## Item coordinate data
------------------------------

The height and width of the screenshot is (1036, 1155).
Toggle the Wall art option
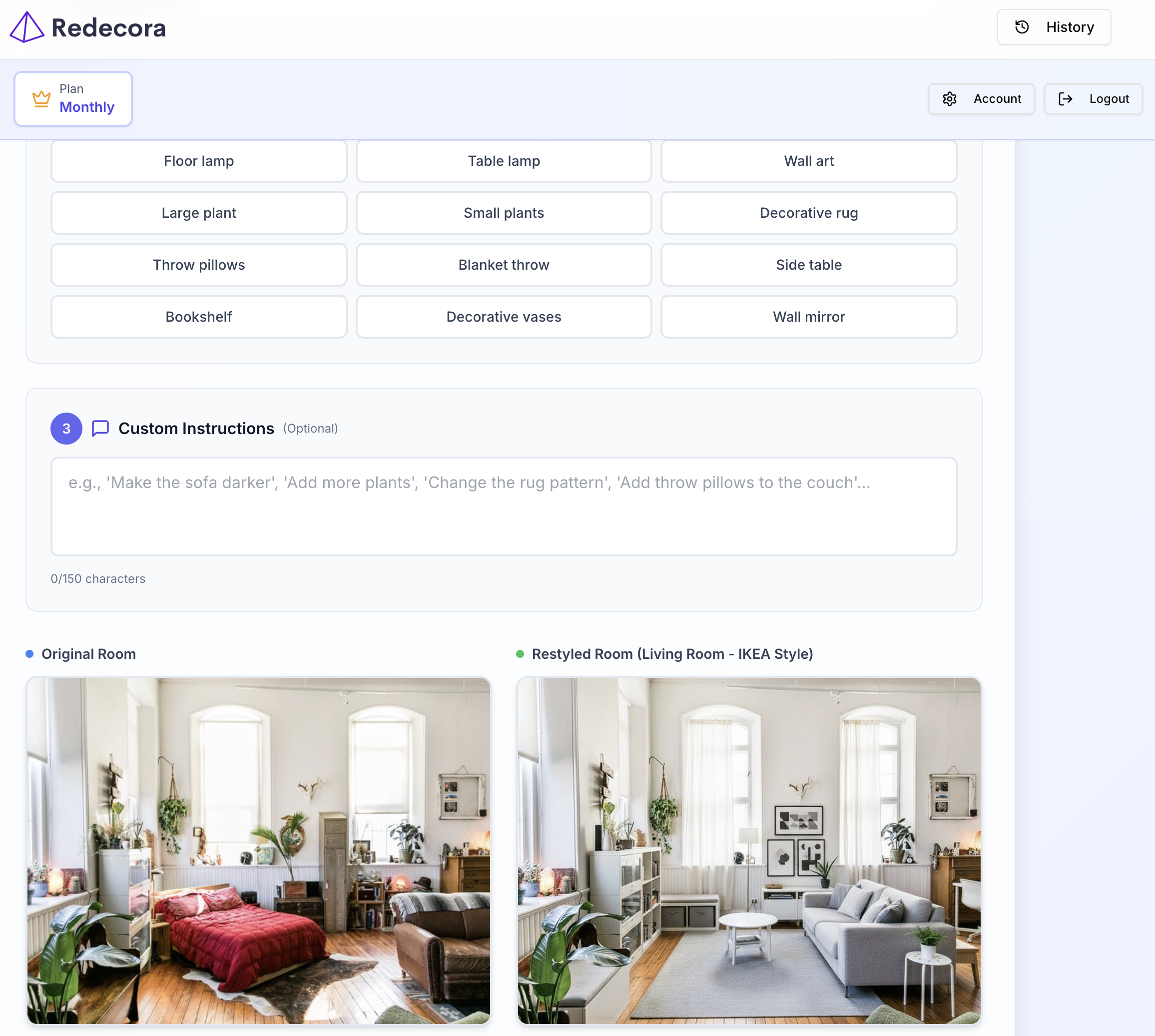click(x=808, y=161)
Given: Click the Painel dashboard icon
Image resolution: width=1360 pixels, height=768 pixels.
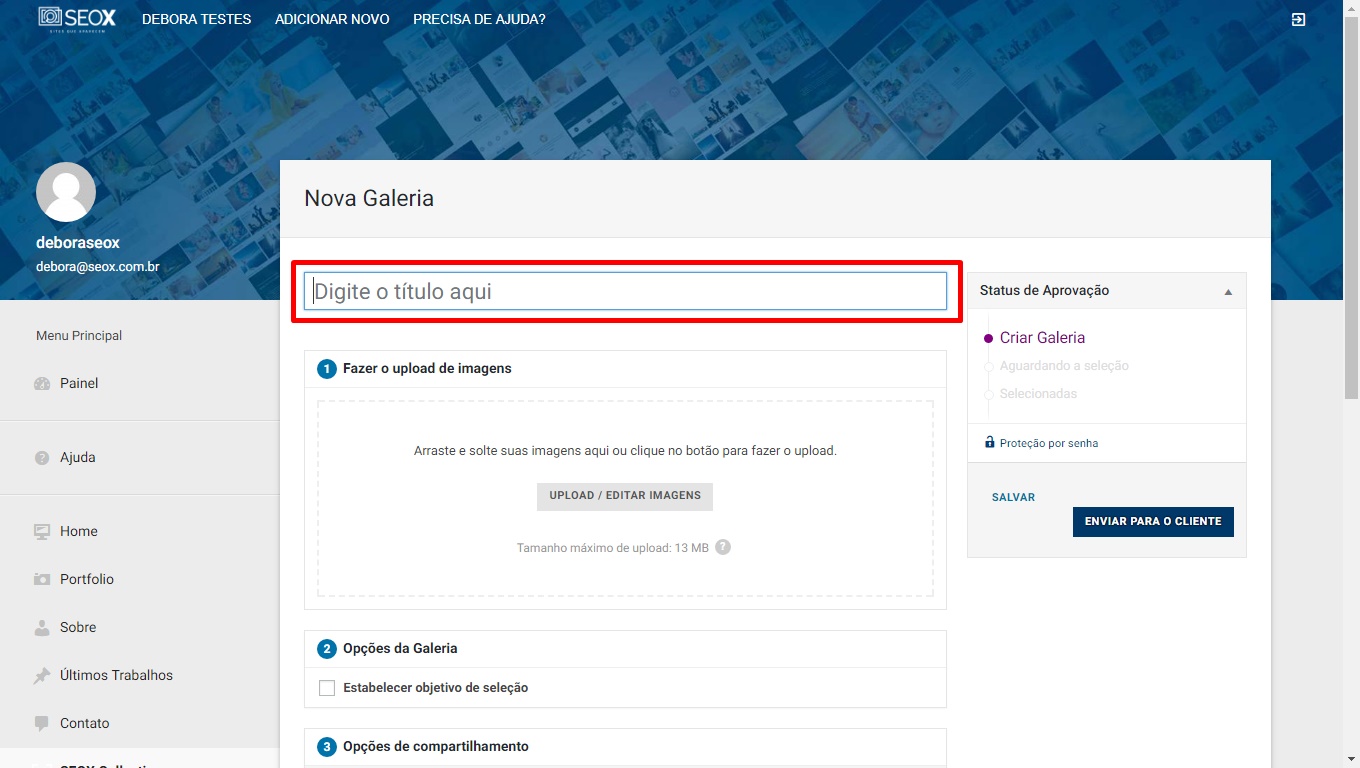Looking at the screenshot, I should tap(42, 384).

------------------------------

## Stated problem
Edit the entries above, putting "Wall decor" wherever "Wall art" occurs and keeping everything else as it is. Omit the pictures from your answer.

## Solution below
The height and width of the screenshot is (1036, 1155).
Toggle the Wall decor option
click(x=808, y=161)
Given: Click the Painel dashboard icon
Image resolution: width=1360 pixels, height=768 pixels.
Looking at the screenshot, I should tap(42, 384).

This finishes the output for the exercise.